A New Jersey man was charged in connection with a large brawl that broke out among people attending two different wedding receptions in downtown Philadelphia during the weekend, police said Monday.
The fight, which was caught on video and quickly spread online, happened early Sunday at a hotel in the Society Hill neighborhood and involved dozens of people in their formal attire. A 57-year-old suffered a fatal heart attack outside the reception, police said, but authorities don't know if he was involved in the fights. Dozens of police were called in to attempt to control the melee.
One of the people involved, Matthew Sofka, 26, of Westfield, N.J., was charged with aggravated assault, simple assault and other counts in connection with the fight, said Lt. Raymond Evers, a Philadelphia police spokesman.
His lawyer said outside the courthouse after his arraignment, "He's never been in trouble in his life. After all the evidence is going to come out, we're sure he's going to be exonerated."
Sofka, believed to be related to one of the grooms, kept his head down and refused to speak to reporters. His parents had posted bail.
The investigation is continuing and police expect more arrests in the future, Evers said. Investigators don't know what started the brawl, but alcohol was involved; two other people were cited for disorderly conduct.
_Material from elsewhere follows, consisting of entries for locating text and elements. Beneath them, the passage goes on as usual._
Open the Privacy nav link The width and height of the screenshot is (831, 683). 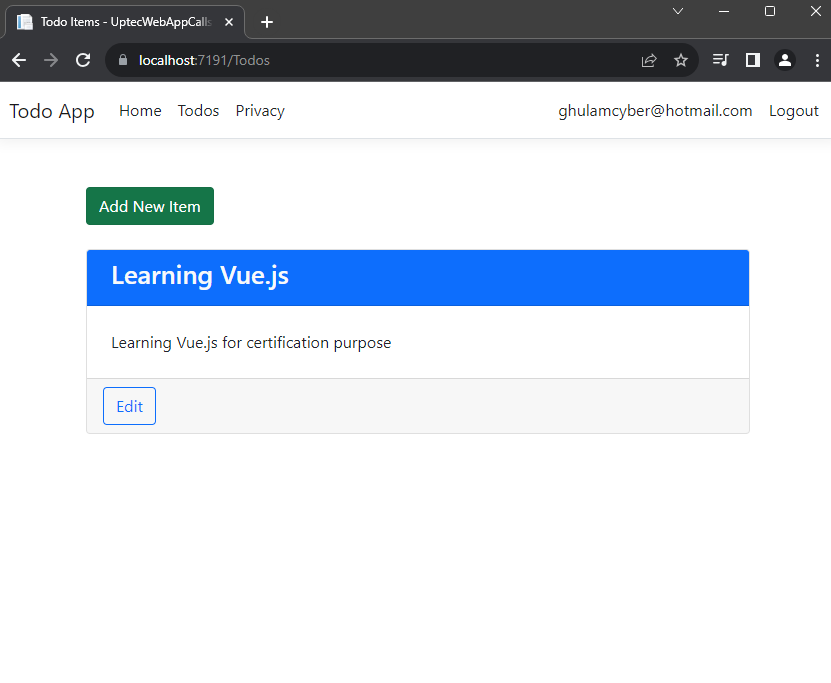(260, 111)
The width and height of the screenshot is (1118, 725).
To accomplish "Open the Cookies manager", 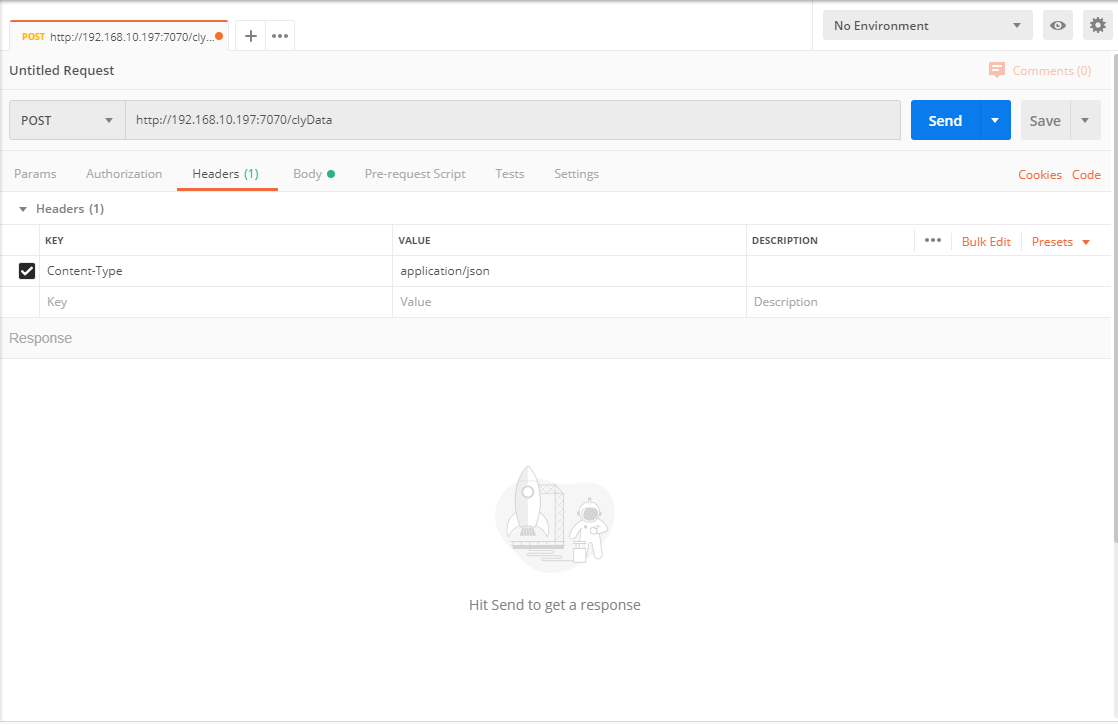I will click(1039, 174).
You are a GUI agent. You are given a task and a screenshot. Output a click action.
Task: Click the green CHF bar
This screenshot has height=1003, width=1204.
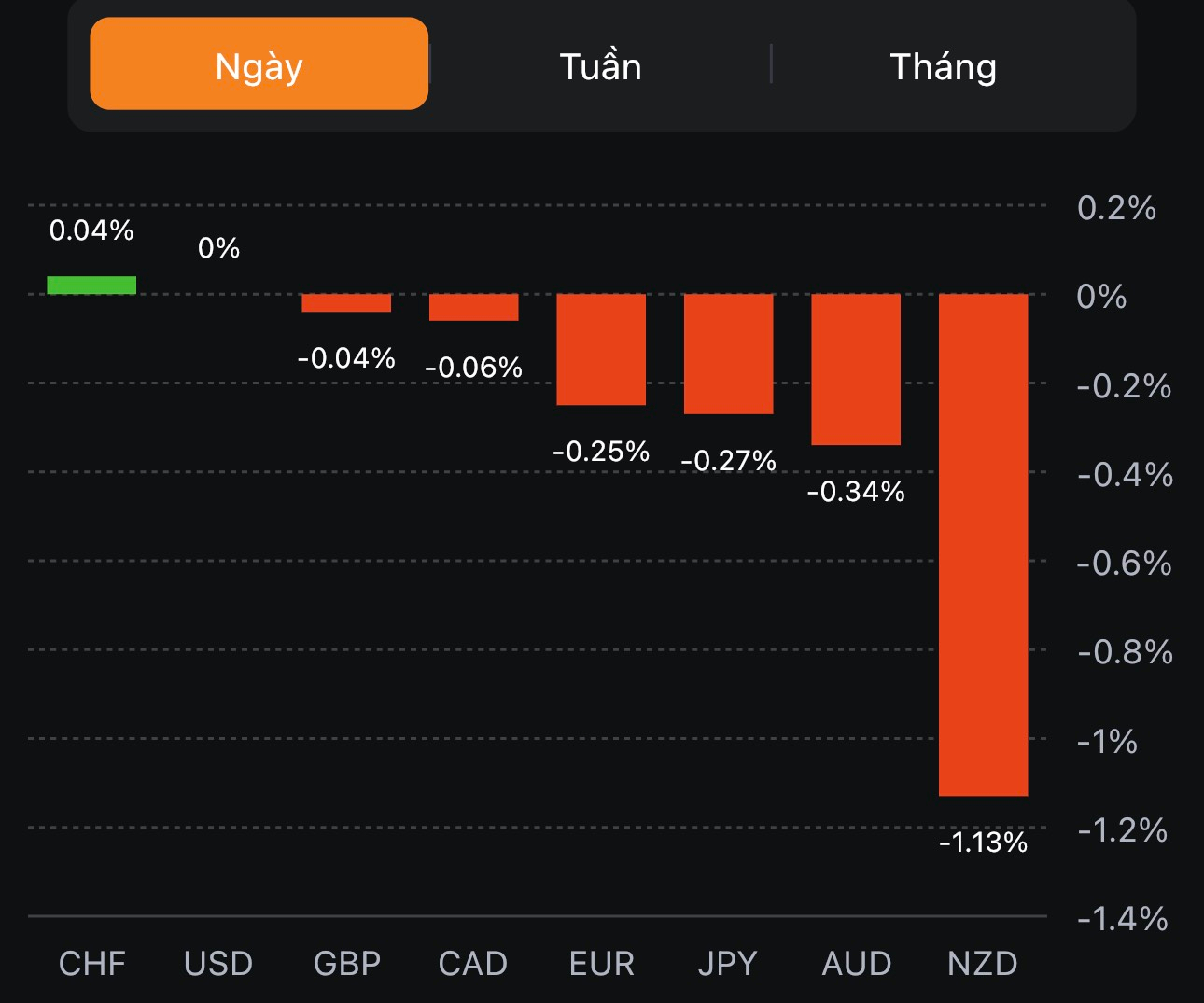[x=91, y=286]
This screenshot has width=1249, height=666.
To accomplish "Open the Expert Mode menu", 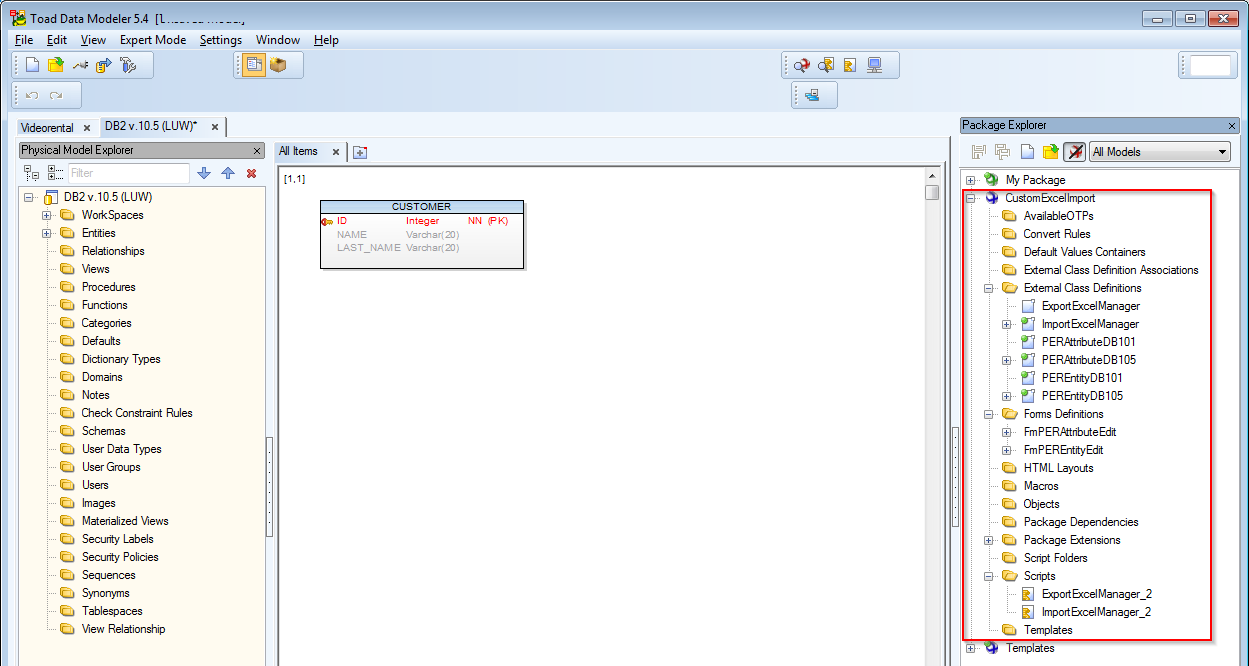I will click(152, 40).
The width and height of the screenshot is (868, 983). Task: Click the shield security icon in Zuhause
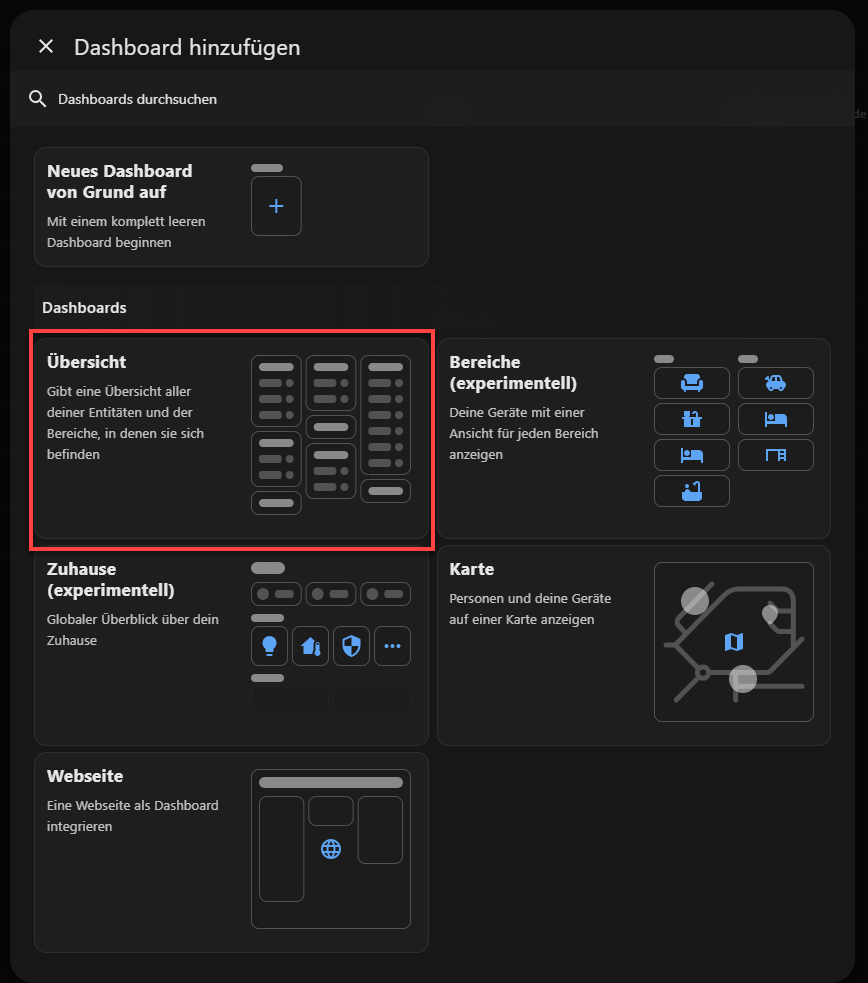(x=351, y=647)
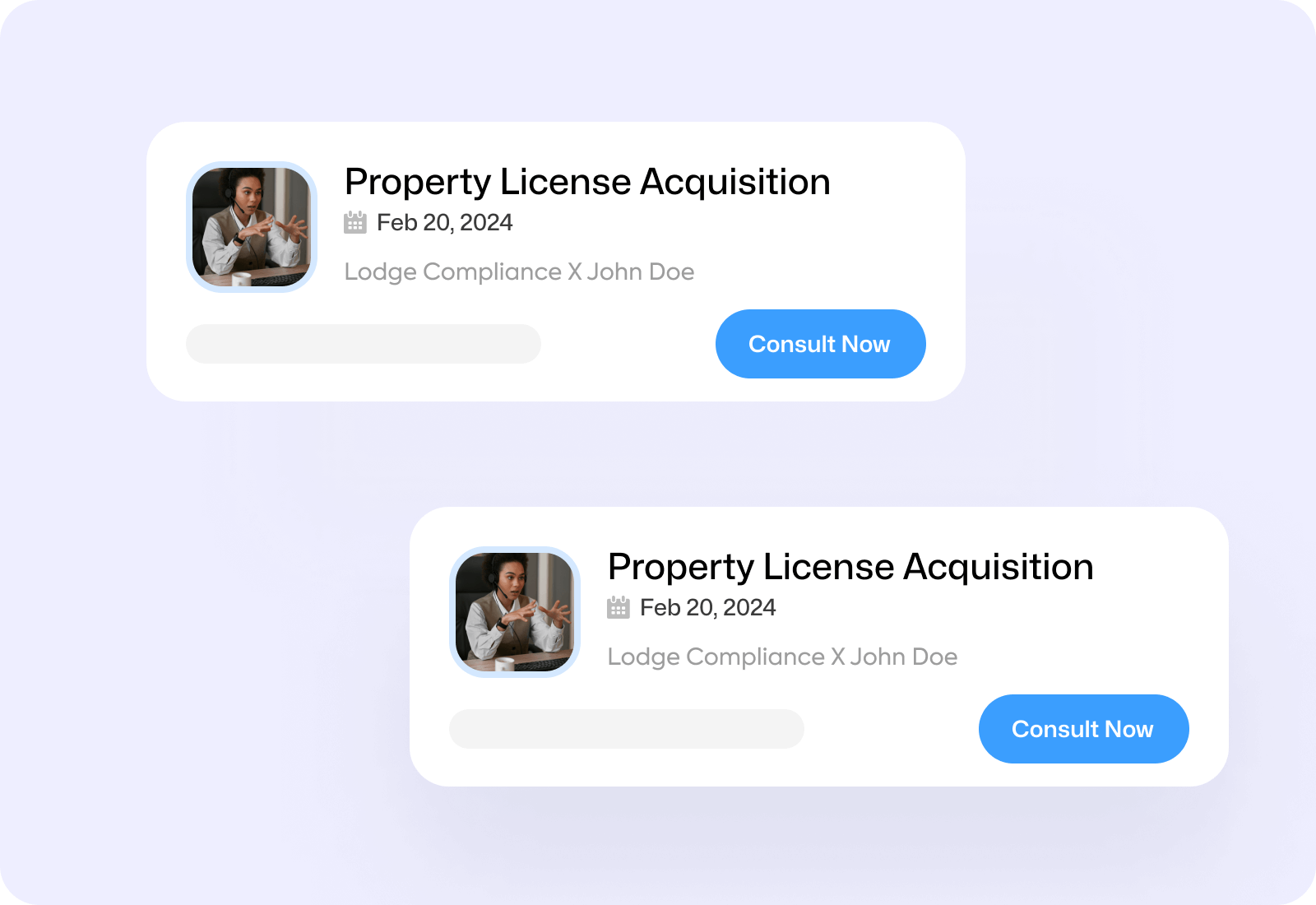Select the Feb 20, 2024 date in bottom card
Image resolution: width=1316 pixels, height=905 pixels.
pyautogui.click(x=707, y=608)
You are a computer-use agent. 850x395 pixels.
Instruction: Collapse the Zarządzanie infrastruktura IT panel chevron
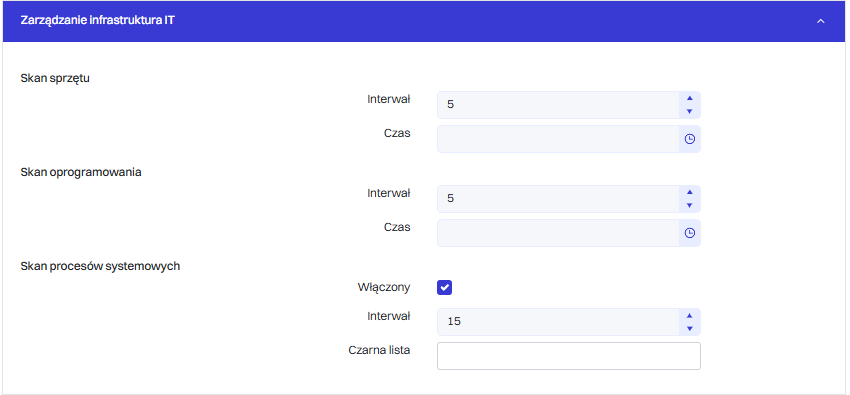click(821, 21)
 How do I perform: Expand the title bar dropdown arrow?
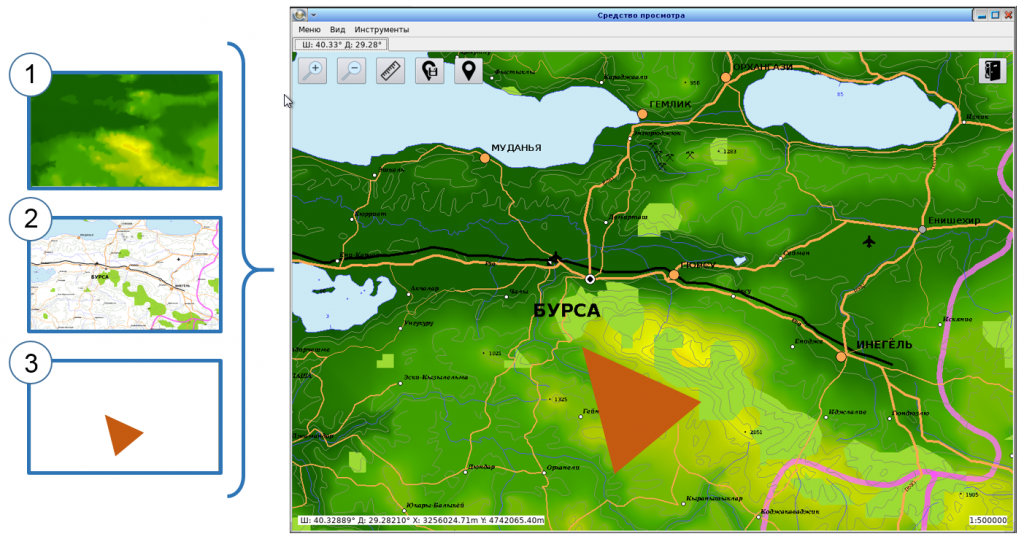313,15
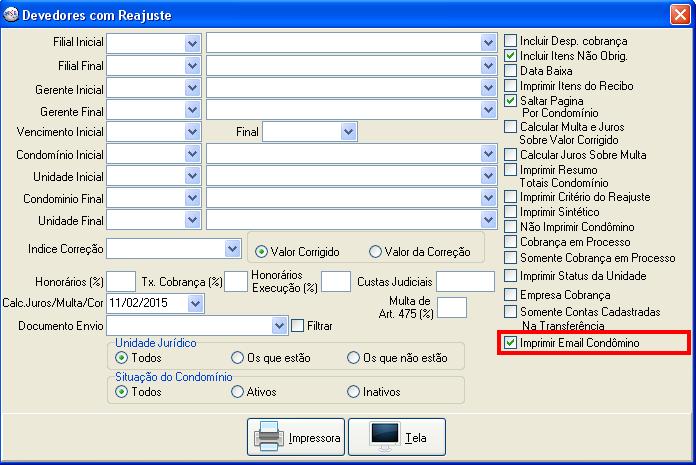This screenshot has height=465, width=696.
Task: Open the Filial Inicial code dropdown
Action: point(192,43)
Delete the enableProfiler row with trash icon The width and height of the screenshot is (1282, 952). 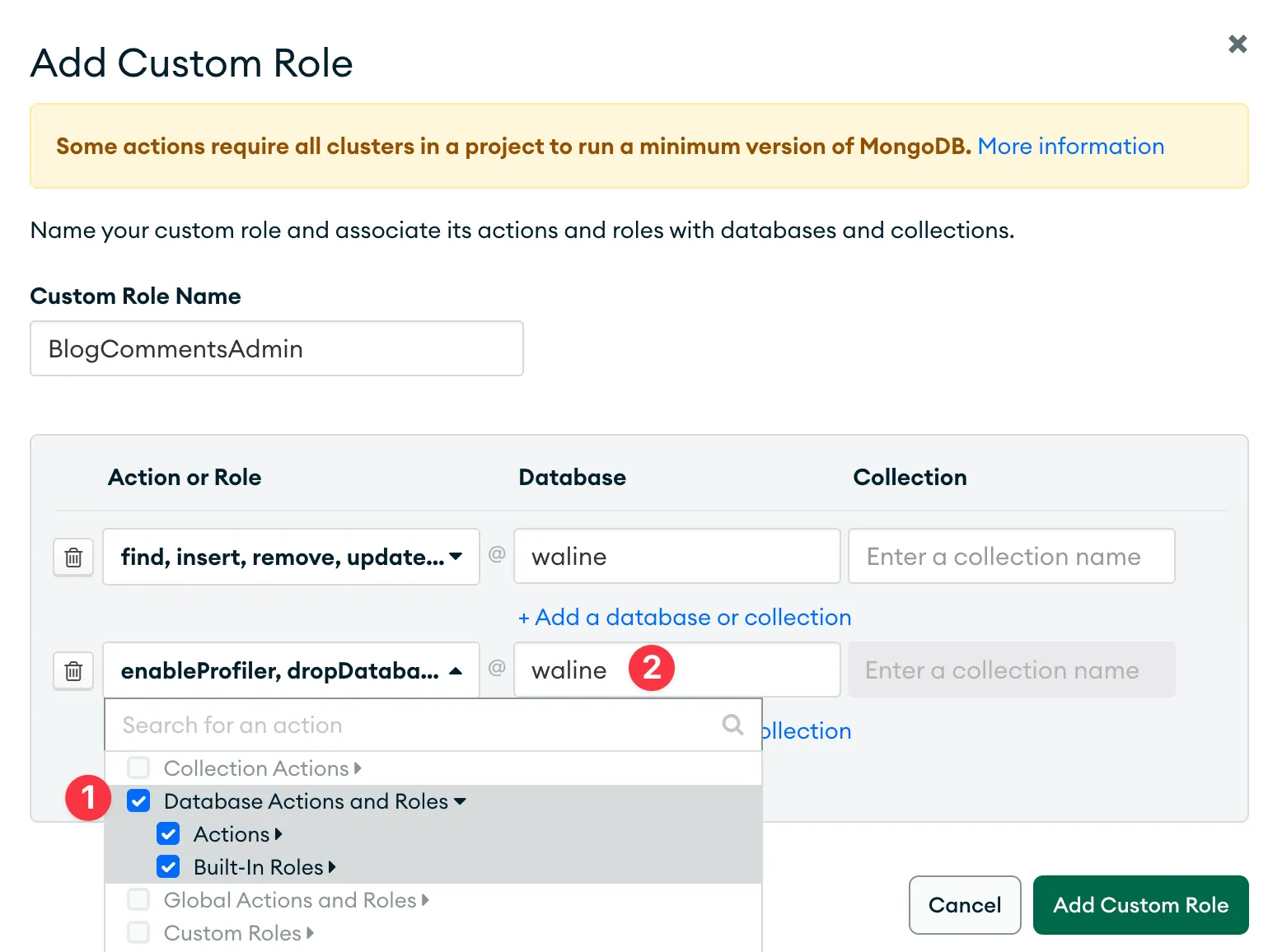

The spreading altercation was caught on video by Max Schultz, a 15-year-old from Camp Hill in central Pennsylvania, who was in Philadelphia with his parents to see the historic sites and celebrate his birthday. Schultz said he was sleeping when noise from the fight awoke him and he went to check it out around 2 a.m.
He went to an atrium where he looked down on the fight, took out his cell phone and began recording it — after he had to frantically start deleting files so he had enough memory for the video of people sparring while wearing tuxedos and ball gowns.
"I just saw a lot of people going at it," said Schultz, who later posted the video on YouTube. "It was obviously pretty chaotic."
Dozens of police arrived and began to get control of the situation, he said.
"The situation could have been much worse if (the police) hadn't been there," he said. "I think they did what they had to do to keep people under control."
Sofka's neighbors in Westfield said he was always friendly.
"When I was pregnant, he shoveled me out from the snow, my car," said Pat Strange. "It's a really nice family, all of them."